* start *

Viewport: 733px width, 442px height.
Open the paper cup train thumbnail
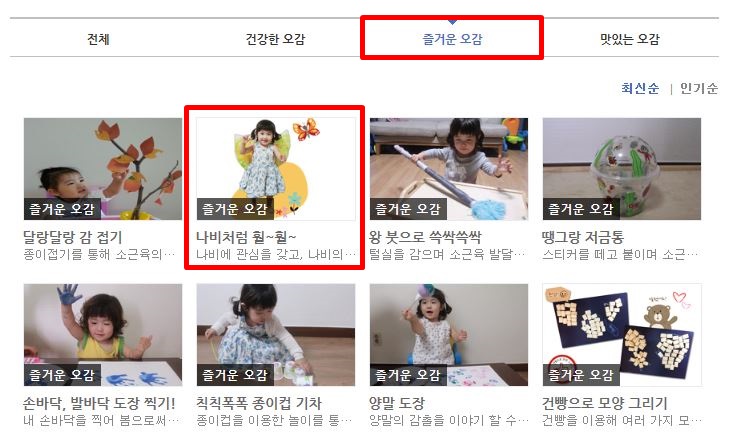(276, 335)
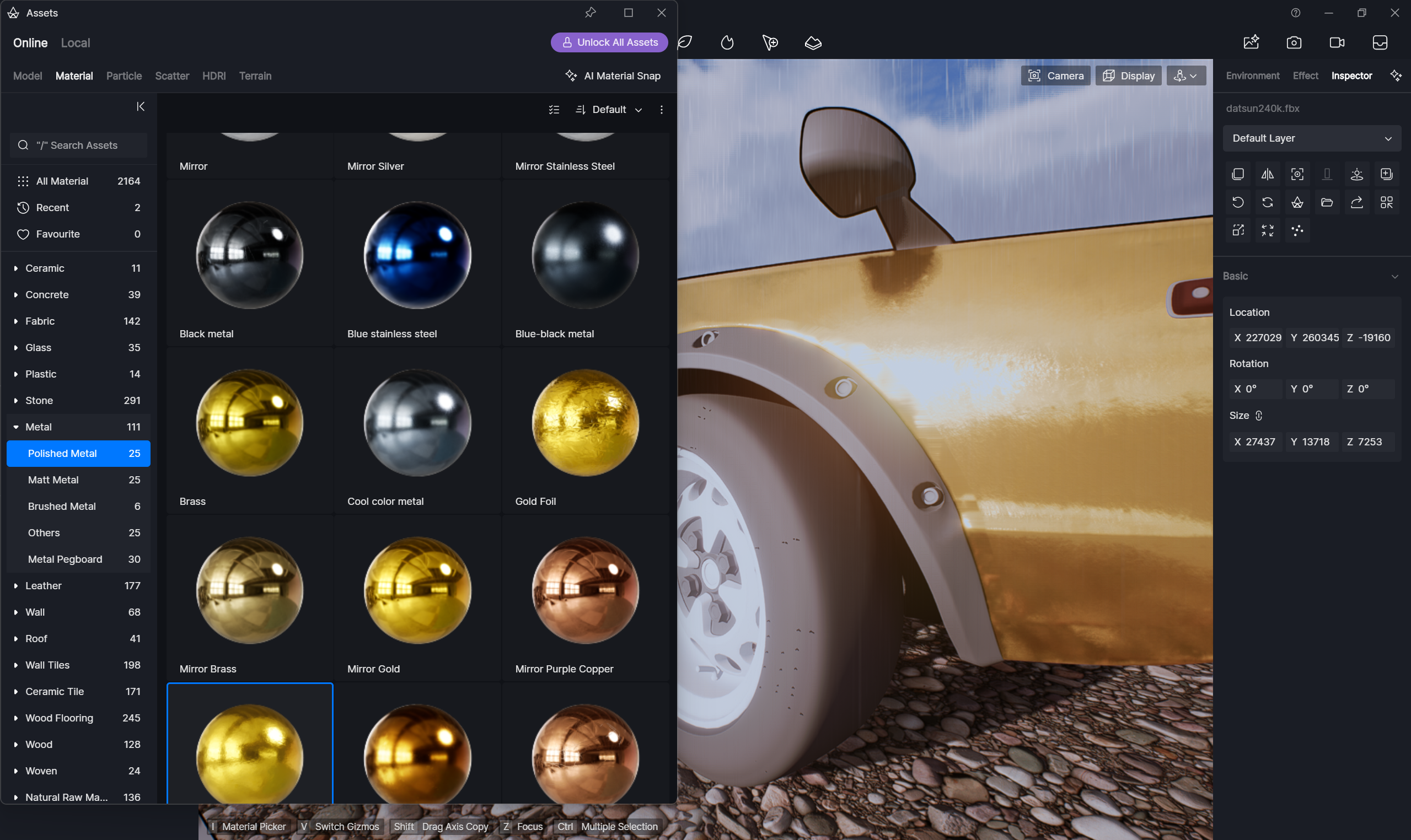Open the Default Layer dropdown
Screen dimensions: 1411x840
(1311, 138)
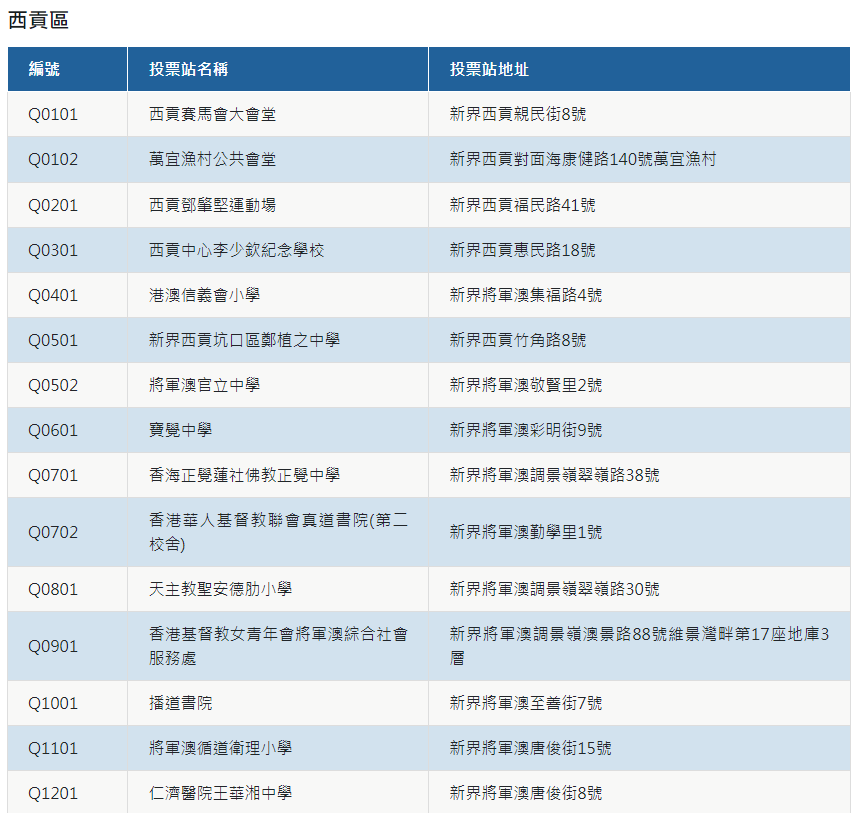Image resolution: width=851 pixels, height=813 pixels.
Task: Select address 新界將軍澳敬賢里2號
Action: point(526,385)
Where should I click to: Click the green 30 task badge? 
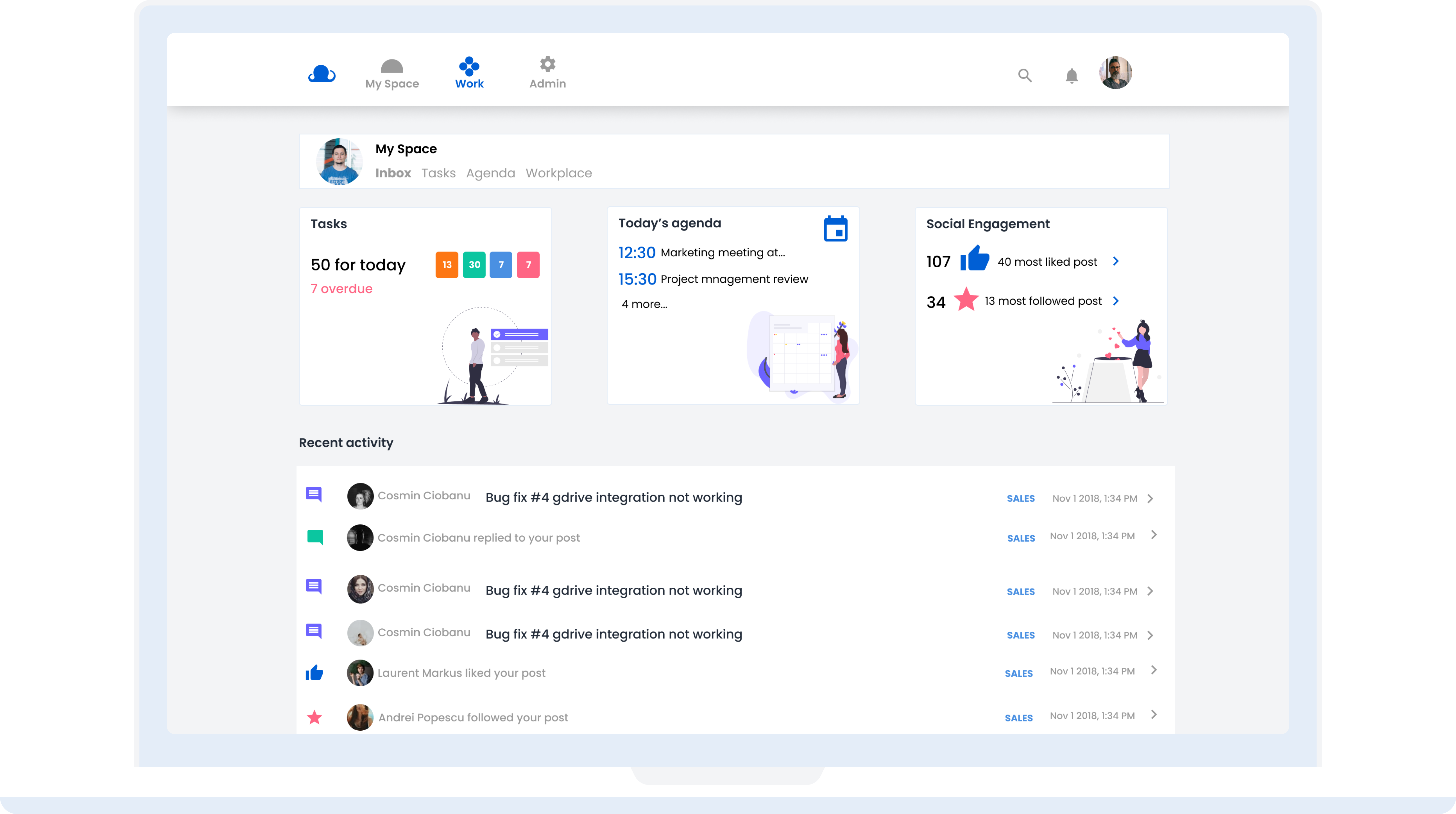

* end *

Output every line of the listing above verbatim, omitting the pictures.

= Correct output =
Viewport: 733px width, 442px height.
Open the paper cup train thumbnail
(276, 335)
Open the Default Layer dropdown
Screen dimensions: 1411x840
(1311, 138)
Image resolution: width=851 pixels, height=813 pixels.
Task: Select address 新界將軍澳敬賢里2號
Action: point(526,385)
Where should I click to: Click the green 30 task badge? 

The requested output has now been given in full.